-- begin --
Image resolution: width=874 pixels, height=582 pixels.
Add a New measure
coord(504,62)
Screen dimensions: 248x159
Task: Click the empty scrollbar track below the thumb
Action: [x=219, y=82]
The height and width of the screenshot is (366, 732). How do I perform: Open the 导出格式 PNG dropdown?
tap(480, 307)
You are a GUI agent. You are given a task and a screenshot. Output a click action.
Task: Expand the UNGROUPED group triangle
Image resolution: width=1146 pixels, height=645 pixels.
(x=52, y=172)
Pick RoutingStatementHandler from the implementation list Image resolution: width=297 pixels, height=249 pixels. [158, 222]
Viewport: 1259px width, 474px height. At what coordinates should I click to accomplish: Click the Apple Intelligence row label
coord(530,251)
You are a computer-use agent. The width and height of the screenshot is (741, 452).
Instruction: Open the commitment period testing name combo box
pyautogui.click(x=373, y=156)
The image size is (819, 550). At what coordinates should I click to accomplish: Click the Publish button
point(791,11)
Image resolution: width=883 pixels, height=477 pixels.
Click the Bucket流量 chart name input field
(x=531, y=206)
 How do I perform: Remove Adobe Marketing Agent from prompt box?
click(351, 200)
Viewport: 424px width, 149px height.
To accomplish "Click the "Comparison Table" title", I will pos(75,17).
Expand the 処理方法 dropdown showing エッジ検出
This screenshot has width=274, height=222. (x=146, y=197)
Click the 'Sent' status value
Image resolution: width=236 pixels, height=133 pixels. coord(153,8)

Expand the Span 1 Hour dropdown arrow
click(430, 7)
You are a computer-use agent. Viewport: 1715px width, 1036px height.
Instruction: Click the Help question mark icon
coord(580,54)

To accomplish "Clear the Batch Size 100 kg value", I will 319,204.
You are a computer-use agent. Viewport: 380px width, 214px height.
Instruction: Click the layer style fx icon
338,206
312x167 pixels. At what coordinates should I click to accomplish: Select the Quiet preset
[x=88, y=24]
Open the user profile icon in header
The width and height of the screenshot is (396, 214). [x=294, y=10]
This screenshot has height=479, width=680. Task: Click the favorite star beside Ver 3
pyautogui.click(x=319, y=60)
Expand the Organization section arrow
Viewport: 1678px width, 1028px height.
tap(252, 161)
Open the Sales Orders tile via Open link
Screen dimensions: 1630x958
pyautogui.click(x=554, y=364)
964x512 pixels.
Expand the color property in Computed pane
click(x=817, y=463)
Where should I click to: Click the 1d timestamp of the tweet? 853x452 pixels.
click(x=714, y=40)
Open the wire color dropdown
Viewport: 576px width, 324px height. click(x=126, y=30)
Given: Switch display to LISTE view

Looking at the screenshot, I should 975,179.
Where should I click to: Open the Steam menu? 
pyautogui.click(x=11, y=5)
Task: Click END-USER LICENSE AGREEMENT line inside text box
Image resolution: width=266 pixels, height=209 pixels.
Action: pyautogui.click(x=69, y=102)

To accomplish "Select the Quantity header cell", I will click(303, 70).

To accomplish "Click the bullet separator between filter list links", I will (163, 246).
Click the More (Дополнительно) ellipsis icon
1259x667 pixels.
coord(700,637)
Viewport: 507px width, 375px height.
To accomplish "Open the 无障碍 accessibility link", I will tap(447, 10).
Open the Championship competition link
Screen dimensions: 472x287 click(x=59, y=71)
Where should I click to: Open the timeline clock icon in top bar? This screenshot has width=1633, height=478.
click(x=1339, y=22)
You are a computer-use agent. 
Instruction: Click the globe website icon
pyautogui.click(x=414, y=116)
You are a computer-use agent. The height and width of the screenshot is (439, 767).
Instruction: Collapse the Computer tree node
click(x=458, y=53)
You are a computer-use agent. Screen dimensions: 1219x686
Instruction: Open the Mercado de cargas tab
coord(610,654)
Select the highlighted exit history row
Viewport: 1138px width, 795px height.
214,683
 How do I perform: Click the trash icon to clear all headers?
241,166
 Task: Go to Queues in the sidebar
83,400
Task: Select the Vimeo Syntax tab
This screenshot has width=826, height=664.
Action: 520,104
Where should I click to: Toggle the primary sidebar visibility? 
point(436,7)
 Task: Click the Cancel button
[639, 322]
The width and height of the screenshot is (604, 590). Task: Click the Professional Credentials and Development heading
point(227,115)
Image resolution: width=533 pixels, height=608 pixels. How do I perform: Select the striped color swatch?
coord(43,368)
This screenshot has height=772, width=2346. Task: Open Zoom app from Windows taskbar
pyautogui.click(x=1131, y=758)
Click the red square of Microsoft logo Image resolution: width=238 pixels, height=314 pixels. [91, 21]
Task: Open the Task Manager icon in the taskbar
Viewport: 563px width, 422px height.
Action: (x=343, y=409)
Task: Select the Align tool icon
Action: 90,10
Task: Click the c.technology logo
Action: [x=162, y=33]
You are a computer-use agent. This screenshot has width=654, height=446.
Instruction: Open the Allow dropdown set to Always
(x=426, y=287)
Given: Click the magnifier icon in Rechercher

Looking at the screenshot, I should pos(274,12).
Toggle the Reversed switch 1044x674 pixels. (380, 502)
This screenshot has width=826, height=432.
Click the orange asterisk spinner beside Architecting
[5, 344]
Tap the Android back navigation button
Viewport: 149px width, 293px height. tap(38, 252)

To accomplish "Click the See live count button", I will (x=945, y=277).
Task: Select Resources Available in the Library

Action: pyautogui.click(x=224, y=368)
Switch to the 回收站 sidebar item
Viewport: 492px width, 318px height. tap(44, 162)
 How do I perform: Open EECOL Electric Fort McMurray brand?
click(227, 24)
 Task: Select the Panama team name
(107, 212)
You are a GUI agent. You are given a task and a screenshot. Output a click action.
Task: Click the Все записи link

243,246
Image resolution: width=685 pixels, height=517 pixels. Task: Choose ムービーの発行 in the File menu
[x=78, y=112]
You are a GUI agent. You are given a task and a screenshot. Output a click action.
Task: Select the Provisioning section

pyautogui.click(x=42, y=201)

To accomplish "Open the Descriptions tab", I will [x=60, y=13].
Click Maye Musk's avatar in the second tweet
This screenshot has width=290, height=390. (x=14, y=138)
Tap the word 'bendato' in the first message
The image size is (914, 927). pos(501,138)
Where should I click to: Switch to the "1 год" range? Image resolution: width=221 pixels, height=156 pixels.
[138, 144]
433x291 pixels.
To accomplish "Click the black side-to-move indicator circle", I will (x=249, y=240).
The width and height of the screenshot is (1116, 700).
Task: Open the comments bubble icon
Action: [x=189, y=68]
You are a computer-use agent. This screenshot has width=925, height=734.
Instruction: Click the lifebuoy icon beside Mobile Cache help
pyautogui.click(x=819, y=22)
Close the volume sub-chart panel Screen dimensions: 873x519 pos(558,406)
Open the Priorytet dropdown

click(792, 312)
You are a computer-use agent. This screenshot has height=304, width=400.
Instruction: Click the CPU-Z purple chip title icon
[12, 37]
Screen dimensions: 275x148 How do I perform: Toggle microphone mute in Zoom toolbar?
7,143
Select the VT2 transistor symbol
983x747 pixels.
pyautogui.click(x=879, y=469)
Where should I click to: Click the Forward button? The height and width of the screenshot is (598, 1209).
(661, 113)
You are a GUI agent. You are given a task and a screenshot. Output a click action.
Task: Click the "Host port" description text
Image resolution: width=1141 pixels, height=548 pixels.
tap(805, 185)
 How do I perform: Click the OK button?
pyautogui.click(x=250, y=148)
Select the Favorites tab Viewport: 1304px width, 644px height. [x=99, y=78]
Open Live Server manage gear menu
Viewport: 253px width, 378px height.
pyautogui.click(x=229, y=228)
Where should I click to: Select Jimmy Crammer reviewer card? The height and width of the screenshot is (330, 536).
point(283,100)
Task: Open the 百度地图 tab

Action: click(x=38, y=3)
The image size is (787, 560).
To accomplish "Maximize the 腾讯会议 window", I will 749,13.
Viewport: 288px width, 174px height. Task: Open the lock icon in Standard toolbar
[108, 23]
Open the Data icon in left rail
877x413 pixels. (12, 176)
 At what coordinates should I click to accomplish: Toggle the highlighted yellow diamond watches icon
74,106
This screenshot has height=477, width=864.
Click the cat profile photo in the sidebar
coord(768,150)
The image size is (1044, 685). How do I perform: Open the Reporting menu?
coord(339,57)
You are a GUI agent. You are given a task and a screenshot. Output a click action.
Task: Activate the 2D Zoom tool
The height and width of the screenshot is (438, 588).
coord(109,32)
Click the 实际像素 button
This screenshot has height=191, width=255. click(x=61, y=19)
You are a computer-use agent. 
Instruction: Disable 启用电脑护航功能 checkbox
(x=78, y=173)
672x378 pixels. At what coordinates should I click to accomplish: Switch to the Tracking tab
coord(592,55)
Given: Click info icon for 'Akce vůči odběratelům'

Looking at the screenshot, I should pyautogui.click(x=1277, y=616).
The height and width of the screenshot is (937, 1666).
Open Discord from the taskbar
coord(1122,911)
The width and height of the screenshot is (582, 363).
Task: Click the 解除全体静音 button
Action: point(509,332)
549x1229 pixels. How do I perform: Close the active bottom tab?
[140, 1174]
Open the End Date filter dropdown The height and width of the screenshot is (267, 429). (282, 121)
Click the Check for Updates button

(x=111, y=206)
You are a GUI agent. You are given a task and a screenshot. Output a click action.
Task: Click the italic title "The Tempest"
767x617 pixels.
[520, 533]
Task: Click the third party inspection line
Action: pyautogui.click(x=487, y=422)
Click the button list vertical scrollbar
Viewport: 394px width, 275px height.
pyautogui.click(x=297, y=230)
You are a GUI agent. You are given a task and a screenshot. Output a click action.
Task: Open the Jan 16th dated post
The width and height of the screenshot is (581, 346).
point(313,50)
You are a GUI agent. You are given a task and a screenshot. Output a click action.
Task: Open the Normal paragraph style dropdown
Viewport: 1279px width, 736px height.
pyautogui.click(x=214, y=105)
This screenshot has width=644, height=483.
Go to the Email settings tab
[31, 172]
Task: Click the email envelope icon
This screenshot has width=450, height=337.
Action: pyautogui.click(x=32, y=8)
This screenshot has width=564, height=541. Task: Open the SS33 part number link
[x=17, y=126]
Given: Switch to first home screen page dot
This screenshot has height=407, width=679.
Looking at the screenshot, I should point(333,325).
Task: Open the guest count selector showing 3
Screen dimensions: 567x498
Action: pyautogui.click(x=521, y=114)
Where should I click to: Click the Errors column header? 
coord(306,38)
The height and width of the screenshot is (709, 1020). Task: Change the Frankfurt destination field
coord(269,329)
-- end --
_AIM OF THE TASK_. Please retype the rows above, from the line containing "Click the 'Sent' status value" through the line containing "Action: pyautogui.click(x=69, y=102)", including both of those lines.

_ANSWER TO THE TASK_.
Click the 'Sent' status value
Image resolution: width=236 pixels, height=133 pixels. coord(153,8)

Expand the Span 1 Hour dropdown arrow
click(430, 7)
You are a computer-use agent. Viewport: 1715px width, 1036px height.
Instruction: Click the Help question mark icon
coord(580,54)

To accomplish "Clear the Batch Size 100 kg value", I will 319,204.
You are a computer-use agent. Viewport: 380px width, 214px height.
Instruction: Click the layer style fx icon
338,206
312x167 pixels. At what coordinates should I click to accomplish: Select the Quiet preset
[x=88, y=24]
Open the user profile icon in header
The width and height of the screenshot is (396, 214). [x=294, y=10]
This screenshot has height=479, width=680. Task: Click the favorite star beside Ver 3
pyautogui.click(x=319, y=60)
Expand the Organization section arrow
Viewport: 1678px width, 1028px height.
tap(252, 161)
Open the Sales Orders tile via Open link
Screen dimensions: 1630x958
pyautogui.click(x=554, y=364)
964x512 pixels.
Expand the color property in Computed pane
click(x=817, y=463)
Where should I click to: Click the 1d timestamp of the tweet? 853x452 pixels.
click(x=714, y=40)
Open the wire color dropdown
Viewport: 576px width, 324px height. click(x=126, y=30)
Given: Switch display to LISTE view

Looking at the screenshot, I should 975,179.
Where should I click to: Open the Steam menu? 
pyautogui.click(x=11, y=5)
Task: Click END-USER LICENSE AGREEMENT line inside text box
Image resolution: width=266 pixels, height=209 pixels.
Action: pyautogui.click(x=69, y=102)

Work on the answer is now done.